Please summarize the passage about the Königssee in two sentences.

PROVIDED PASSAGE
↓

Did you ever hear the saying “Life’s short, eat dessert first”? My friends, the Upper Bavarian Königssee is like that. It is the dessert of the entire Bavarian experience.
If you think I’m joking — you couldn’t be further from the truth. ;-)
The Königssee is advertised in Germany (and beyond) as the “cleanest lake,” and you know what? It is, because how many other lakes can you just drink from? C’mon, everyone grab a glass — it’s not like we’re going to drain it dry; the lake is some 190 meters deep (at it’s deepest point, it’s not like you’re just gonna fall to the bottom of it stepping from its shoreline).
Where does the Königssee get all its water from? Well, from the eastern part of the lake it’s fed by the Obersee, the Königsbach, and the Ostufer; from the west it gets even more water from the Eisbach and the Schreinbach. That’s a whole lot going in — not too much going out, because it only leaves from the Königssee Ache (that’s part of the Danube River System).
As with most lakes you’ll find a bunch of wildlife living within it. Go ahead, grab a rod & reel to fish the trout and charr. All you need is a lemon, some salt & pepper… oh, that’s a fine dish you’ve got there. Thanks, I’m staying for dinner. ;-)
The electric boats that traverse its crystal waters really help in keeping it clear. You can take one of these small vessels to the St. Bartholomä Pilgrimage Church. I’m pretty sure you’ve seen at least a picture of it. It’s that gorgeous red-dome church under the eyes of the Watzmann (that smashing mountain peak of the Bavarian Alps).
Every year on the Sunday after August 24 (St. Bartholowmew’s Day), you can join the annual pilgrimage to the 12th century church. I know, it doesn’t look very medieval — it underwent a Baroque renovation.

↑

RECORDED DATA
↓

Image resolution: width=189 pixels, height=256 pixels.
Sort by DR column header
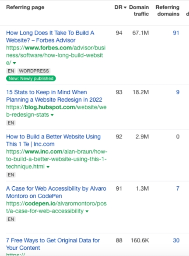120,7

↑

SOLUTION
The Königssee in Upper Bavaria is advertised as the cleanest lake, reaches some 190 meters at its deepest point, and takes in water from several sources while draining only through the Königssee Ache. Trout and charr live in it, and electric boats that help keep it clear carry visitors to the 12th-century St. Bartholomä Pilgrimage Church, which underwent a Baroque renovation and hosts an annual pilgrimage on the Sunday after August 24.